## Extract provided

There are others, including ‘Struggle to sketch the flow that already exists intact in the mind’ and ‘Keep track of every day, the date emblazoned in yr morning.’ But I also like:

Like Proust, be an old teahead of time.

And coincidentally… in my inbox the latest from Jamie Jauncey’s excellent blog at A Few Kind Words – I love that title. This week he is talking about writing, mentioning in passing Stephen King whose ‘On Writing’ I have also just been reading, and sets out the ‘Flowers Paradigm’ of Betty Sue Flowers (who is emeritus professor of English at the University of Texas at Austin, amongst much else):

Every writer brings four people to the writing table: a madman, an architect, a carpenter and a judge. The madman is the unfettered creative genius, the source of raw energy and ideas. The architect is the visionary and planner who gives shape to the building born of the madman’s ideas. The carpenter hammers away bringing form to the architect’s plans. The judge waits till everyone else has finished, then goes round with a magnifying glass shaking his or her head. The trick for the writer, of course, is to understand that he or she needs them all at different stages of the process.

Written largely in a single burst of creative energy in April 1951, few books match On The Road for sheer exhilaration – the exhilaration of being alive, of being on the journey. I remember the first time I read it and how I was completely enthralled, intoxicated even, devouring page after page late into the night until I reached the end. Then starting all over again.

## Written instruction
Rewrite the passage on writing between "Every writer brings" and "of the process.", inclusive, renaming "madman" as "dreamer". The rows after this point come from a separate source.

## Material shown
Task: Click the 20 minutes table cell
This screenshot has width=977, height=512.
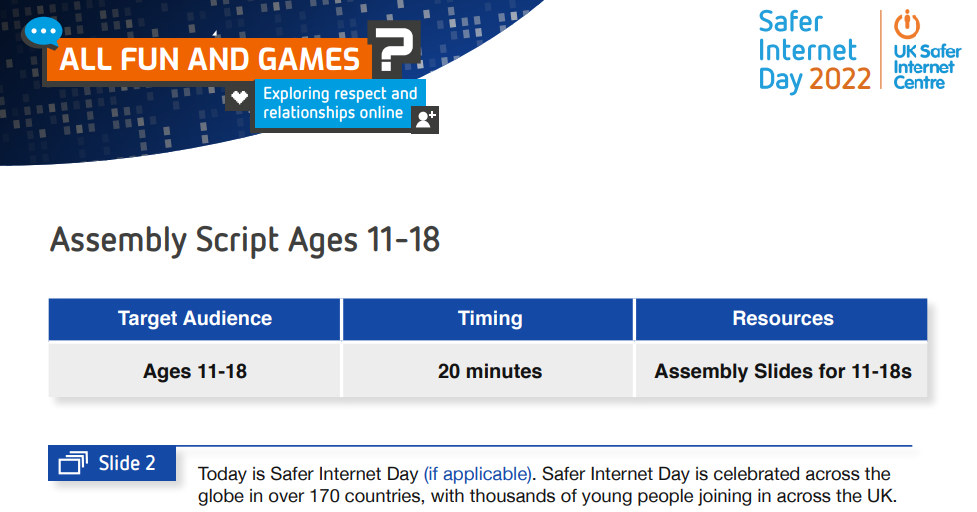Action: point(489,371)
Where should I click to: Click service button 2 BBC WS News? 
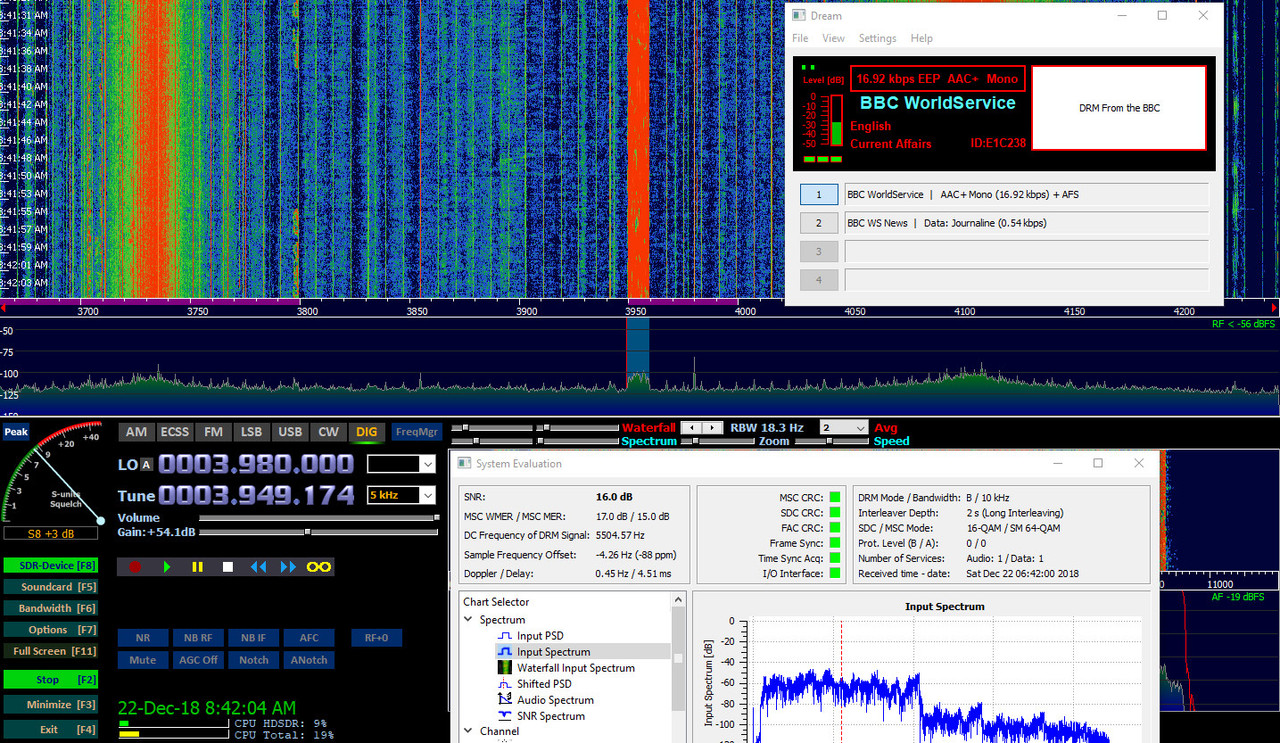[x=819, y=223]
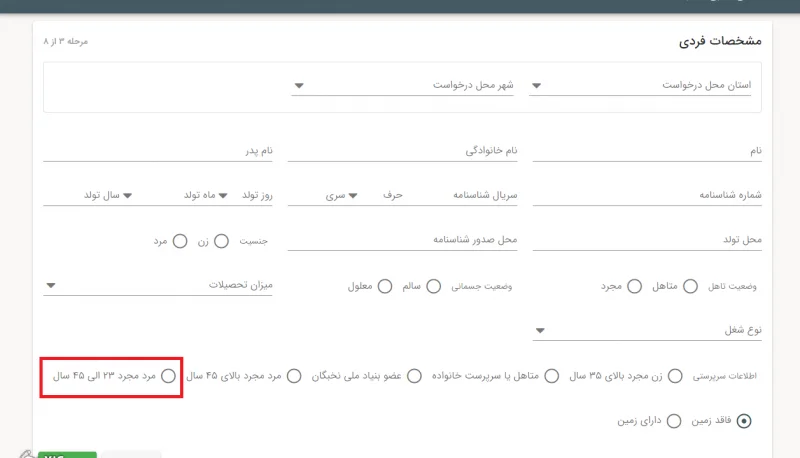
Task: Click the شماره شناسنامه input field
Action: pos(645,196)
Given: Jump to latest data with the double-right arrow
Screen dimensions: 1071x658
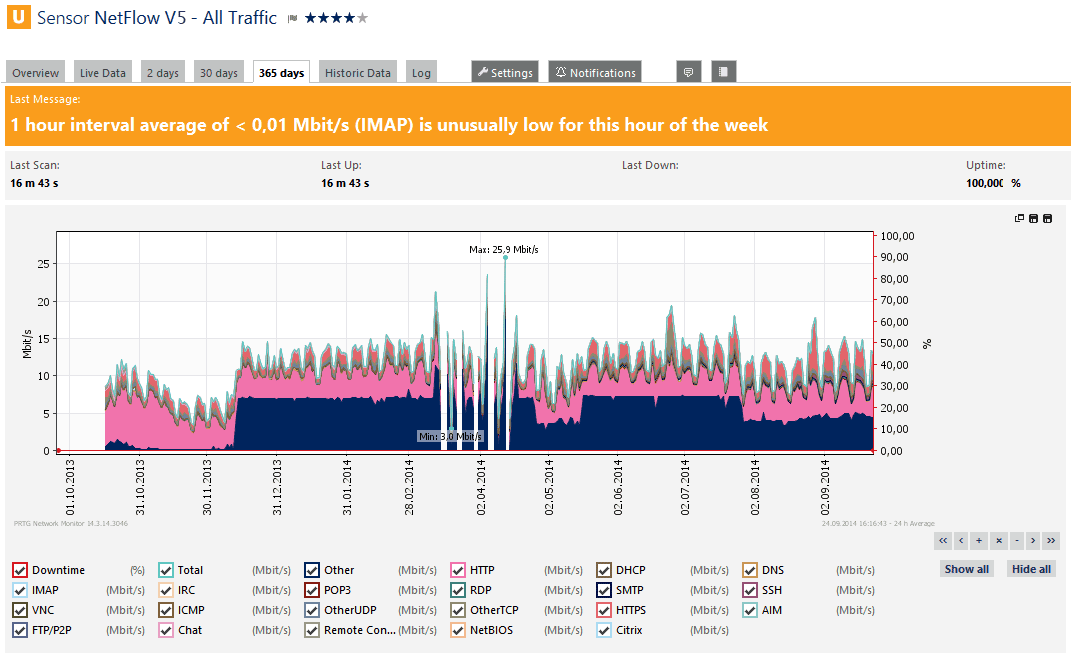Looking at the screenshot, I should (x=1051, y=540).
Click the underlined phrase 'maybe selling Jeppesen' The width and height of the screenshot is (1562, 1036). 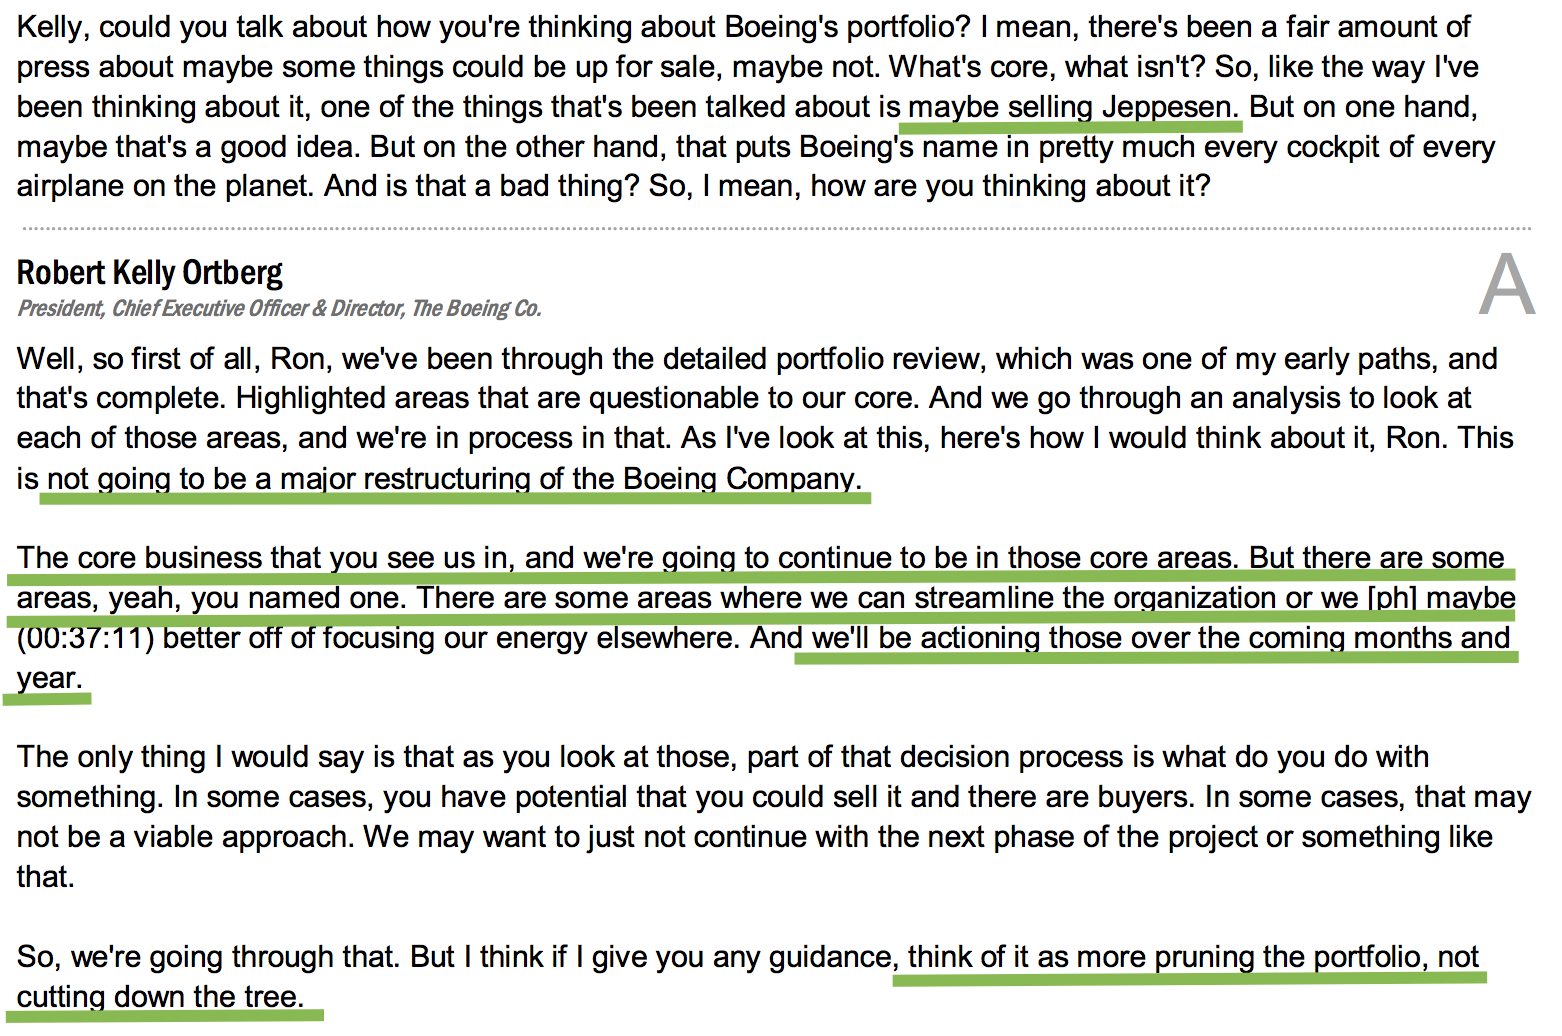point(1073,107)
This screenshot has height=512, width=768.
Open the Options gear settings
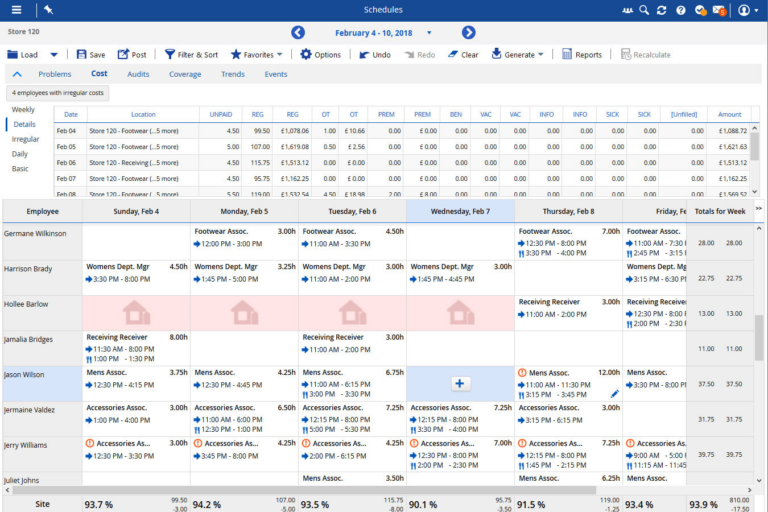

## Response to the task
Every writer brings four people to the writing table: a dreamer, an architect, a carpenter and a judge. The dreamer is the unfettered creative genius, the source of raw energy and ideas. The architect is the visionary and planner who gives shape to the building born of the dreamer’s ideas. The carpenter hammers away bringing form to the architect’s plans. The judge waits till everyone else has finished, then goes round with a magnifying glass shaking his or her head. The trick for the writer, of course, is to understand that he or she needs them all at different stages of the process.